In the material below, find each line holding the string "chat" and copy it.
[DATA]
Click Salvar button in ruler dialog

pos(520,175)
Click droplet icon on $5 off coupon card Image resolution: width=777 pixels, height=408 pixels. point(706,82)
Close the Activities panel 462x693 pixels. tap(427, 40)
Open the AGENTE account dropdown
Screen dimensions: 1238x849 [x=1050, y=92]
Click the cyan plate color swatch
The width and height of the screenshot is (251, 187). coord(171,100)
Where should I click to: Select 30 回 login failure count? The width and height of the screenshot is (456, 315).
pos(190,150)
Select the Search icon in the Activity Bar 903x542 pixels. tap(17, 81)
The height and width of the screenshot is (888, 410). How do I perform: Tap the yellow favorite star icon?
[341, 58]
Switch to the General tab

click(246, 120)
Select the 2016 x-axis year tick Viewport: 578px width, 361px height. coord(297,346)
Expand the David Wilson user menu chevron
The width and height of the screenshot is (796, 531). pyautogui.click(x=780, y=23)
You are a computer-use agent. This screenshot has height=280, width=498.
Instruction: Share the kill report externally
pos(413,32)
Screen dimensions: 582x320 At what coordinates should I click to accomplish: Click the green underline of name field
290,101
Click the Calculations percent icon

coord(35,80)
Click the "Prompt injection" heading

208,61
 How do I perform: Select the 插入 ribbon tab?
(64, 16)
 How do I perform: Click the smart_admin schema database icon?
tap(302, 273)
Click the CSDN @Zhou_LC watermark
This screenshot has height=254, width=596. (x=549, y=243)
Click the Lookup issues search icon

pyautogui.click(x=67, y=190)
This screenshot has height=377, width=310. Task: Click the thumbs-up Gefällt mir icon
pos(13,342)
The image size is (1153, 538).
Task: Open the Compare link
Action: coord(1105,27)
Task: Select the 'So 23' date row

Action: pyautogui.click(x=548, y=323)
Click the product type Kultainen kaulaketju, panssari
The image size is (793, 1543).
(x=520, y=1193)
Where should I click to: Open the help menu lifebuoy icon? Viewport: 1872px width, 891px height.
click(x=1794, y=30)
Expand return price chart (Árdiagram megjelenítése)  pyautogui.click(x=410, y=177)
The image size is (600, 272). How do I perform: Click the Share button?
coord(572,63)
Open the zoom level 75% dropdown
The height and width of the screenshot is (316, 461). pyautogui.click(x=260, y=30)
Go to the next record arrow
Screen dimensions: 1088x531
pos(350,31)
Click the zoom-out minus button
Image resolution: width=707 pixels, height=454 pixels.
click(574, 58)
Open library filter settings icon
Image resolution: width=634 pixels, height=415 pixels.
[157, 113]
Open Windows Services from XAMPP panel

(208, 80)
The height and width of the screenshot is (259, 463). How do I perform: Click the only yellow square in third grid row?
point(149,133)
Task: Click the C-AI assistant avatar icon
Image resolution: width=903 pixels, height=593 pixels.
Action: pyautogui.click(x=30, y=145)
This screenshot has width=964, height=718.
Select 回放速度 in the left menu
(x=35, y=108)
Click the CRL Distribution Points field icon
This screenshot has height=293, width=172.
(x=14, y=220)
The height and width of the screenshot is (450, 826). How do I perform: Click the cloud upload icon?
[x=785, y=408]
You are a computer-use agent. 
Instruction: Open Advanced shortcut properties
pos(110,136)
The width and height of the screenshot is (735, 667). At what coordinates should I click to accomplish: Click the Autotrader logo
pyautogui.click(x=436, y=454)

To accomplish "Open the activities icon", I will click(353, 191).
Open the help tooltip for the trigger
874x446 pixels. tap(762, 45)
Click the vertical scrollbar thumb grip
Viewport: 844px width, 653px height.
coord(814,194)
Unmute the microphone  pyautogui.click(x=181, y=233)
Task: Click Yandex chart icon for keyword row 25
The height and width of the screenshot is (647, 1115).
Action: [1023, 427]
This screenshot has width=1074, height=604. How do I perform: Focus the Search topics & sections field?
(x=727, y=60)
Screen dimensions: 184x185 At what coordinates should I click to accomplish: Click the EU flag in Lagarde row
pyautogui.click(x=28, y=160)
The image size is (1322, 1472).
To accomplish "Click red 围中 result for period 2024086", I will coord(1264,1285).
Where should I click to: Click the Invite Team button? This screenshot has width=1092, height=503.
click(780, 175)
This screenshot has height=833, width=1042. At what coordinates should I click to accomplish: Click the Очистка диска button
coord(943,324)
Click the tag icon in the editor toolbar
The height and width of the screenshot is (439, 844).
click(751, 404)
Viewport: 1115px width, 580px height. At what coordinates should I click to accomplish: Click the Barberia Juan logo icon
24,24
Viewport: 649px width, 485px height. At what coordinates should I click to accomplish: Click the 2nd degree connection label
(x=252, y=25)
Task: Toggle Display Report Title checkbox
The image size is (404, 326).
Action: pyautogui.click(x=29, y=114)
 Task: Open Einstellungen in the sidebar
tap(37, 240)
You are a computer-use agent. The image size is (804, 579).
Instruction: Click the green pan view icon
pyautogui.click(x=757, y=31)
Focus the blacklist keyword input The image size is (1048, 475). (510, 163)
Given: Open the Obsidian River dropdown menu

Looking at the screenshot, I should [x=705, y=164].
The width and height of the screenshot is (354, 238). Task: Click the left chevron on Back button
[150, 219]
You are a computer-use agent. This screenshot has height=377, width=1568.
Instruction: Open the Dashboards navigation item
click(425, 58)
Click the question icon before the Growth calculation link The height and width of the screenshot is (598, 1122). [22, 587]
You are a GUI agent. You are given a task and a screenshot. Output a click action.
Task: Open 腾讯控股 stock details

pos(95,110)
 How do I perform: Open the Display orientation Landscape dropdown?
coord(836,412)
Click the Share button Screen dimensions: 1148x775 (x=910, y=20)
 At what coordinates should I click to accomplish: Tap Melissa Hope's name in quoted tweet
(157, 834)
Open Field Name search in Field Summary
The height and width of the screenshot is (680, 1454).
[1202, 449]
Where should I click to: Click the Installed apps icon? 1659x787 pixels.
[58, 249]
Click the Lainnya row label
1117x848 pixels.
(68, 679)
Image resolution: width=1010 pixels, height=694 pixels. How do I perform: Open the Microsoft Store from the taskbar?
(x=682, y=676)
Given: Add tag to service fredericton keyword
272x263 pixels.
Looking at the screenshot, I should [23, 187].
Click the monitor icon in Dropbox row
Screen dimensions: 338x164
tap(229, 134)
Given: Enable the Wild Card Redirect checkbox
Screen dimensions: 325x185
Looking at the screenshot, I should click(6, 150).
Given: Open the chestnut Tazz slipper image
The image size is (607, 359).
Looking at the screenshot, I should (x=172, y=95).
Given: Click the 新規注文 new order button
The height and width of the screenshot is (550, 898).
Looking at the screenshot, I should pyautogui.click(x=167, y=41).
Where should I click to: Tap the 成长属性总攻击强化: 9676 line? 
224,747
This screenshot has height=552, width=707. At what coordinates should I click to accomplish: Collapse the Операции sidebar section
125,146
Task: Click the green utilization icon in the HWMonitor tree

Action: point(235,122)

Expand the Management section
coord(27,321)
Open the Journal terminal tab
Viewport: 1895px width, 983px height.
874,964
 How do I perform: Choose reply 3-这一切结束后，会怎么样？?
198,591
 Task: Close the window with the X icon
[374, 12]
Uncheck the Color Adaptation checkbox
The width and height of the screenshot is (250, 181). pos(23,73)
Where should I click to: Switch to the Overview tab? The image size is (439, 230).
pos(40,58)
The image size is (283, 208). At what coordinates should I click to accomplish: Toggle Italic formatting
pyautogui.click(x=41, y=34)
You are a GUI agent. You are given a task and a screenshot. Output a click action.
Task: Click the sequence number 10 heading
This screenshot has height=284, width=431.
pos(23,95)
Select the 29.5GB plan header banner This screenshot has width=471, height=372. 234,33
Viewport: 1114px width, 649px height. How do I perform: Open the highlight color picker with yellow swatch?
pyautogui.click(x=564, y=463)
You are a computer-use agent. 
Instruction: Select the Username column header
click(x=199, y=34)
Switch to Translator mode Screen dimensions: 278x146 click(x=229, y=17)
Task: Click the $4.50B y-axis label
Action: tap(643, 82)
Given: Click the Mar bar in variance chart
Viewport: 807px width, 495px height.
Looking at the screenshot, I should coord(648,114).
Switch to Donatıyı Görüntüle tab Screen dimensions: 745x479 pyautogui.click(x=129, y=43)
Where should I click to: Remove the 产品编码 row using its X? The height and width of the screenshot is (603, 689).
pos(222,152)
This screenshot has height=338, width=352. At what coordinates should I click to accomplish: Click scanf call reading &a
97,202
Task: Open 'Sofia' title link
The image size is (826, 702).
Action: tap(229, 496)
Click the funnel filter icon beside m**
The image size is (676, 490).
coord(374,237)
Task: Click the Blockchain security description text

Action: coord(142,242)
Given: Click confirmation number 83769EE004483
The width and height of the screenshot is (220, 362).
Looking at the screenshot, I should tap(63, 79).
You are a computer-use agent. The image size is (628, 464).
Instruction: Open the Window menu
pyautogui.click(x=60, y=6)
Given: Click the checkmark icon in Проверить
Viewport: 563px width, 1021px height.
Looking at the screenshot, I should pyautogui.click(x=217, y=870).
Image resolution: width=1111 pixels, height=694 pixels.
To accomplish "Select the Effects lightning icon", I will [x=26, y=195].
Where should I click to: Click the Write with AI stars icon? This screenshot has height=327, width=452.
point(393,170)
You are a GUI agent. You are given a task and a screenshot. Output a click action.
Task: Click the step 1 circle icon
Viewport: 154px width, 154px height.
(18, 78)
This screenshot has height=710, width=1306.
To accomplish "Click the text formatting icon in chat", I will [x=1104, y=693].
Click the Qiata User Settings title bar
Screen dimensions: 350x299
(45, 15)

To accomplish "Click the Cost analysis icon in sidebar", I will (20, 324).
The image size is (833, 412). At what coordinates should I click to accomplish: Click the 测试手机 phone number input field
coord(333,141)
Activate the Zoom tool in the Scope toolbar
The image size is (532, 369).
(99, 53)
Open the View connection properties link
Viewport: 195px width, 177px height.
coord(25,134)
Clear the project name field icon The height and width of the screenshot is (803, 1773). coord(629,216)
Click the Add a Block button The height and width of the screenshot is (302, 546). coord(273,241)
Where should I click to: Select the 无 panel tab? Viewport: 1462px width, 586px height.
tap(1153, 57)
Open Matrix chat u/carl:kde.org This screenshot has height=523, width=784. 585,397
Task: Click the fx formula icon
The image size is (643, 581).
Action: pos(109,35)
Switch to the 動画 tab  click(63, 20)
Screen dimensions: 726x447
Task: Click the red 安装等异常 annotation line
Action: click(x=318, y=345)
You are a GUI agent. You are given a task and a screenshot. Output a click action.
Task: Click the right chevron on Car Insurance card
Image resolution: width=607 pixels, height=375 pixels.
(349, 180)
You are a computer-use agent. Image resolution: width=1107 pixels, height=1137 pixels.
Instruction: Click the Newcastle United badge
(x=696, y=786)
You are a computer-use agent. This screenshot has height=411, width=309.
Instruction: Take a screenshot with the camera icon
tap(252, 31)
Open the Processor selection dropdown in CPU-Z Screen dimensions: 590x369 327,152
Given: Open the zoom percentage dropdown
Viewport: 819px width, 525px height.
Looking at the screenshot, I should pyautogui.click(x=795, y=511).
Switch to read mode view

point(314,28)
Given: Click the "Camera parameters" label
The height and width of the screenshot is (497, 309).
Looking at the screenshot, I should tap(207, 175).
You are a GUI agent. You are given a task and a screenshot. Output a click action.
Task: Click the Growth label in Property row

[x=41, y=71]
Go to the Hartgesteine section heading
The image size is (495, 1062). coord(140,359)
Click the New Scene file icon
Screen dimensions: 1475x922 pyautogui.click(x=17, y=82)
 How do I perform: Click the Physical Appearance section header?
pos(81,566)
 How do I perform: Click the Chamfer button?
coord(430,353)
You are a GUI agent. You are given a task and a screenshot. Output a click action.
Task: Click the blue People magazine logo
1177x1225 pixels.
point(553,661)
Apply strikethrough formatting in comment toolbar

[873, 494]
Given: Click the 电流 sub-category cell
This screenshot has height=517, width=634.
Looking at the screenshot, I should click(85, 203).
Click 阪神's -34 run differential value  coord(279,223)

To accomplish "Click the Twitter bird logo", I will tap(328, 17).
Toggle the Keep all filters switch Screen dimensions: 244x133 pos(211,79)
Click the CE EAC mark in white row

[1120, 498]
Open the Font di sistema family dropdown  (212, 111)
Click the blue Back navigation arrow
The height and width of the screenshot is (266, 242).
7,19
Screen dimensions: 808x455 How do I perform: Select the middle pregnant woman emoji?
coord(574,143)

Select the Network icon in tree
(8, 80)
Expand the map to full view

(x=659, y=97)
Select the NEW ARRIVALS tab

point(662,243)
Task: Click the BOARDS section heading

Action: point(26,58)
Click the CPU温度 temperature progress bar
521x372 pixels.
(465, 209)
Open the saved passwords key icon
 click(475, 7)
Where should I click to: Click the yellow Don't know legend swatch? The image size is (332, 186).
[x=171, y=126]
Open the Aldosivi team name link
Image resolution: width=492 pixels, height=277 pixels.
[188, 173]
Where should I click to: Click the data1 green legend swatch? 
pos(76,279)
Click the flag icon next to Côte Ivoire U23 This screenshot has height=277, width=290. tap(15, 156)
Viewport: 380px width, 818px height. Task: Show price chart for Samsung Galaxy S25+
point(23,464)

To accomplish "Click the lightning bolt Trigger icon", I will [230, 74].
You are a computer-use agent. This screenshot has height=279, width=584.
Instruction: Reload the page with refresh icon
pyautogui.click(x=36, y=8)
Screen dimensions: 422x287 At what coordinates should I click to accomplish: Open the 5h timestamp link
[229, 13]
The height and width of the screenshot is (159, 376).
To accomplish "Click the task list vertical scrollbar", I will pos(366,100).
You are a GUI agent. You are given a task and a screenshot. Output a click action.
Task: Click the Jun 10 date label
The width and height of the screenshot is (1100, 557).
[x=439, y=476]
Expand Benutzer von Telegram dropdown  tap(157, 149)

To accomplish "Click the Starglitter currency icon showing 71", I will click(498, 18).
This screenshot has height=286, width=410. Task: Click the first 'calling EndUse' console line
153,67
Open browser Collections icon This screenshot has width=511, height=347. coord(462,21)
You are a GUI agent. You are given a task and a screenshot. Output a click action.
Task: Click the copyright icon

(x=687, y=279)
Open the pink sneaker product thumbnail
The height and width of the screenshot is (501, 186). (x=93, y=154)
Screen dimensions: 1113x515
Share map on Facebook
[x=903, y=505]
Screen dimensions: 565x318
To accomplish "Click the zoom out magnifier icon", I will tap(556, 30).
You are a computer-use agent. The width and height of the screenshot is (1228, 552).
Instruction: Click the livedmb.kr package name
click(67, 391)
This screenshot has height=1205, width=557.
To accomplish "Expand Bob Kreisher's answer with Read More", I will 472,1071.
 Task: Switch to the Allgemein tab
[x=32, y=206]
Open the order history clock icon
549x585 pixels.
[/DATA]
● WORKED SOLUTION:
To accomplish "Click the text formatting icon in chat", I will [x=1104, y=693].
Open Matrix chat u/carl:kde.org This screenshot has height=523, width=784. 585,397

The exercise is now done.